Here is my code to transpose unseen data

pca = PCA(n_components=0.99)

newdata_transformed = pca.transform(in_data)
pc = pca.explained_variance_ratio_.cumsum()
x1 = StandardScaler().fit(principalComponents)
X1 = x1.transform(newdata_transformed)
newdf = pd.DataFrame(data = X1
             , columns = [f'pc_stdscaled_{i}' for i in range(len(pc))])
newdf.head()
1

There are 1 best solutions below

5
On

Yes, it is possible to fit PCA on a training set and reuse later on another program. You can use pickle to save the model and load it.
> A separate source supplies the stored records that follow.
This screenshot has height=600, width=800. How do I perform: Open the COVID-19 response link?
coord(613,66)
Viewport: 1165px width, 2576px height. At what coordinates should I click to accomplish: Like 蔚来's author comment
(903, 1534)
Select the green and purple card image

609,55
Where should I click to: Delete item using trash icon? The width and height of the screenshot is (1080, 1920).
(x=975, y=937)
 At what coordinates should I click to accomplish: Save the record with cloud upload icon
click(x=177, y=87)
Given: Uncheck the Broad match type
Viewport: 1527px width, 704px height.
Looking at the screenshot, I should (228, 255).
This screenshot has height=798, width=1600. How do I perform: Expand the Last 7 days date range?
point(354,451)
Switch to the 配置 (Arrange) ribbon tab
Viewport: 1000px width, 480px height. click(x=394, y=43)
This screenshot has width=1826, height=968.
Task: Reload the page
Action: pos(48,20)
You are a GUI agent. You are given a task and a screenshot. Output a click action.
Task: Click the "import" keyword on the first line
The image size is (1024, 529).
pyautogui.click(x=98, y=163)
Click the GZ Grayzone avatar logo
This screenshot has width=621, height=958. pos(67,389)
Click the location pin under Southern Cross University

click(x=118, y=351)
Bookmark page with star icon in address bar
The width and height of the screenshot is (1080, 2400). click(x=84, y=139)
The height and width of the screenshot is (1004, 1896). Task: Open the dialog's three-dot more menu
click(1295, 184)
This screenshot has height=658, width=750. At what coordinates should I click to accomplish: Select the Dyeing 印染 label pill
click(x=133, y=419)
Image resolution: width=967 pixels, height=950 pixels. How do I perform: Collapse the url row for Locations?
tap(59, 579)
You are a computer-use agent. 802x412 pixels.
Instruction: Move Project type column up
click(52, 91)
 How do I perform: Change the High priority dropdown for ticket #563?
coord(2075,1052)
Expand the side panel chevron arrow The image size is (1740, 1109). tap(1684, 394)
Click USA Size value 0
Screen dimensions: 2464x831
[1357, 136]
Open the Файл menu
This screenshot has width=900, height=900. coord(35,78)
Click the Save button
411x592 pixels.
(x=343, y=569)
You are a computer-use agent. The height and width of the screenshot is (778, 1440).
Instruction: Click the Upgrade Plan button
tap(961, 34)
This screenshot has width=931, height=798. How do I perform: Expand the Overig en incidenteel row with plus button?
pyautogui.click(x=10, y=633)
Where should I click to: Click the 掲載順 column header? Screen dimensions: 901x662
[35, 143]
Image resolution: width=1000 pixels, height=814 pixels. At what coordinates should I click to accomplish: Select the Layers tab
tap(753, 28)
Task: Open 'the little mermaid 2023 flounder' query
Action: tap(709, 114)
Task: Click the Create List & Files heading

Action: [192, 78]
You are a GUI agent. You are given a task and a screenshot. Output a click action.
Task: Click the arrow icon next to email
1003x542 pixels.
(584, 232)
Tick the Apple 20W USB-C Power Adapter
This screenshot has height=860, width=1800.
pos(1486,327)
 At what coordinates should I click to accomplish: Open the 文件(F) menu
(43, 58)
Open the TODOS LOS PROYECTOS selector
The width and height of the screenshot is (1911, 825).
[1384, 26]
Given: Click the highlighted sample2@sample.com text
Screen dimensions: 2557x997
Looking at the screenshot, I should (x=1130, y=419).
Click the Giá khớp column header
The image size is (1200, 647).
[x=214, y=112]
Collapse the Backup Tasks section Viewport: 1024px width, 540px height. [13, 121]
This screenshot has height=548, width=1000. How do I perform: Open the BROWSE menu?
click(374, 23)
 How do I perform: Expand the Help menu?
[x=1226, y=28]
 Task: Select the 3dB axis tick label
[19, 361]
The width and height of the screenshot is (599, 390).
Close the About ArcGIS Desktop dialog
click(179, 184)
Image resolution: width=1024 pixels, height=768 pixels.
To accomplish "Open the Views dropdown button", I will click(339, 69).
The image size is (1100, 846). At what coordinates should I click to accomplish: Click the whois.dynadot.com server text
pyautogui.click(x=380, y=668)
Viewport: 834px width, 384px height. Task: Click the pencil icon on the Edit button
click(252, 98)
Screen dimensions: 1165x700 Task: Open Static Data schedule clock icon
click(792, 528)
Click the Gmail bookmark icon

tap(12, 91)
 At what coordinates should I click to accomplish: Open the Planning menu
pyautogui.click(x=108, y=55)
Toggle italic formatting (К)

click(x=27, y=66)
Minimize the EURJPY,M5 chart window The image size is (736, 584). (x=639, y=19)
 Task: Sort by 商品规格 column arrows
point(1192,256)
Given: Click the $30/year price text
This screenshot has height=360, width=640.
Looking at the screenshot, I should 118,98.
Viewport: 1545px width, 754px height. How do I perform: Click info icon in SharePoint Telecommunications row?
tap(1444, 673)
Here is a code snippet for that:

from sklearn.decomposition import PCA
import pickle as pk
from sklearn.datasets import make_blobs

X, y = make_blobs(n_samples=10, centers=3, n_features=20, random_state=0)
pca = PCA(n_components=2)
result = pca.fit_transform(X) # Assume X is having more than 2 dimensions    
input = X[0]
result = pca.transform([input])
print(result) # output: [[ 25.27946068  -2.74478573]]
pk.dump(pca, open("pca.pkl","wb"))

After saving the fitted PCA, you can reload in another program and transform new input samples without loading the training data as follow:

# later reload the pickle file, no training data needed
pca_reloaded = pk.load(open("pca.pkl",'rb')) 
result_new = pca_reloaded.transform([input]) # X_new is a new data sample
print(result_new) # output: [[ 25.27946068  -2.74478573]]

When you compare result and result_new, you find that they are equal.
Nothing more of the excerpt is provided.